When there was flooding in Midland County Michigan senators visited the region last year to study the damage.
Oregon senators visited places that were affected by major forest fires and asked for more help.
Louisiana senators regularly tower hurricane storm pity in their state.
But as Texas gripped a winter storm that left millions of people without clean water, heat or electricity, Sen. Ted Cruz (right) took a last-minute vacation to Cancun, Mexico.
Nationwide condemnation came swift after people on the plane and at the airport shared photos of the senator. Cruz first blamed his daughters, saying that they wanted to go on a trip and that he was accompanying them simply because he “wanted to be a good father“ – although his wife also came – leaving the impression that he had always wanted the trip to be only for one night. He later made a more apologetic statement, admitting that he had made a mistake and cut his trip short.

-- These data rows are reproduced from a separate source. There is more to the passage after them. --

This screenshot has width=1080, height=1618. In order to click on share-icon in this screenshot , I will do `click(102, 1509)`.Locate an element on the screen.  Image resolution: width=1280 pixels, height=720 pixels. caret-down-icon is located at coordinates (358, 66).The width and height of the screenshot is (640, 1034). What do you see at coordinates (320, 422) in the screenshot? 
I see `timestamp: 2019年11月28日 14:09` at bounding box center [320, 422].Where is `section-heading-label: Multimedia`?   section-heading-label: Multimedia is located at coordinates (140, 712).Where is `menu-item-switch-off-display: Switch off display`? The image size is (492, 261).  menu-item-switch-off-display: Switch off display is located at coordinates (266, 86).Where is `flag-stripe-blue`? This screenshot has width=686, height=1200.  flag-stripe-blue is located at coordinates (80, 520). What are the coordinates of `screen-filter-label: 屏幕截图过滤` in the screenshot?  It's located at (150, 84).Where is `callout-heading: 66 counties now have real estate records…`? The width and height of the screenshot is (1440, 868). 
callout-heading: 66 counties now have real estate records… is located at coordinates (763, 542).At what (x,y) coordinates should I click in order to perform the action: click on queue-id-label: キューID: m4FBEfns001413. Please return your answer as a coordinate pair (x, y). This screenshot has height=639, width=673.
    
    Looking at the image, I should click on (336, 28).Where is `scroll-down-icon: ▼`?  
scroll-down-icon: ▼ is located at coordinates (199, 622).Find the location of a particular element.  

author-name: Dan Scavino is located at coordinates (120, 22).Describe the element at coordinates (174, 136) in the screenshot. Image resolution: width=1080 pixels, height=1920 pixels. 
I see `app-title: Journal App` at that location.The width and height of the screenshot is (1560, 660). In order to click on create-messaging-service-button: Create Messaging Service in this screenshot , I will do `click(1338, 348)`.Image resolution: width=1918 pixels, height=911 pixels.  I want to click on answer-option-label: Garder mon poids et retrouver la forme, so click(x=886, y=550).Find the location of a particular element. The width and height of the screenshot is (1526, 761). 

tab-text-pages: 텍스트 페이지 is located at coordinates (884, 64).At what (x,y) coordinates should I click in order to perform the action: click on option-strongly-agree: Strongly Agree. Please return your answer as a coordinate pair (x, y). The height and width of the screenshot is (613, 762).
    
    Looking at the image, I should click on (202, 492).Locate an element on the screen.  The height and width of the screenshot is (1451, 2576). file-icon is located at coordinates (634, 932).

“Much of the reaction in the days that followed was driven by partisan Democrats and the media,” Cruz told HuffPost on Tuesday. “I think reporters are stepping back right now for not having Donald Trump to report.”
Some Cruz advocates argued that it was okay for the Senator to leave the country because he really couldn’t do anything anyway. “Do they expect Ted to go in there with, like, a blowtorch and start de-icing all the pipelines?” right-wing specialist Ben Shapiro asked, although he also said Cruz’s trip was a “bad lens”.
But senators say there’s a lot to do during natural disasters – and often just being on the ground is a crucial role.
“Just to make sure the state’s needs are met federally [and] be an intermediary, ”said Sen. Lindsey Graham (RS.C.).
“You show up in person to help people directly,” said Sen. Sherrod Brown (D-Ohio). “You’re helping rally people around a rescue program or any National Guard assistance. You are on the phone or in person, talking to people and working with local authorities all the time. What can I do? What can I do? You have a leading position – you are not the governor, but you have a leading position that you can use to get things done. “
Senator Bob Casey (D-Penn.) Said that when Pennsylvania experiences flooding issues, he tries to connect federal and state agencies to move resources.
“Sometimes just by being there a few days after the fact, communities have been inundated – they appreciate that, even though they know you don’t come with a check or a definitive guarantee of support,” he said. “They just want to be able to connect with you.”
Senator Kirsten Gillibrand (DN.Y.) echoed this, saying, “When there is a huge crisis in your own state, sometimes the best thing to do is to be on the ground because it gives you an overview of what’s going on.
It is true that politicians are not always helpful right away. They need to be careful not to divert resources and attention away from victim assistance, and there is a difference between helping and hosting a photoshoot.
But many other public figures were helping Texas.
Rep. Alexandria Ocasio-Cortez (DN.Y.) raised almost $ 5 million for Texas relief efforts and traveled to the state to help distribute supplies. Former Rep. Beto O’Rourke (D-Texas) – who ran for President in 2020 and the Senate in 2018 – held more than 780,000 wellness calls to seniors after storms.
“The problem is, people are suffering. You have to try to do whatever you can, ”said Sen. Brian Schatz (D-Hawaii), who spoke about his own experience responding to tropical storms and volcanic eruptions.
“Sometimes it’s just the little things, giving a helping hand physically,” he added. “Sometimes you’re on the phone with the region 9 administrator for FEMA or the governor. It is true that you do not have a formal role in the chain of command, but a Senate office has tons of resources.
On Saturday, after returning from Mexico to Texas, Cruz tried to be forgiven by distributing bottled water to residents in shortage in the middle of the winter storm. He shared pictures of him online as if nothing had happened, writing #TexasStrong in a Twitter post.
“My goal has been to understand why 4 million Texans have lost power and the political steps we need to take to make sure it doesn’t happen again,” Cruz said of the disaster on Tuesday. “That was my goal as this was happening and continues to be where I think the Texans’ priority is.”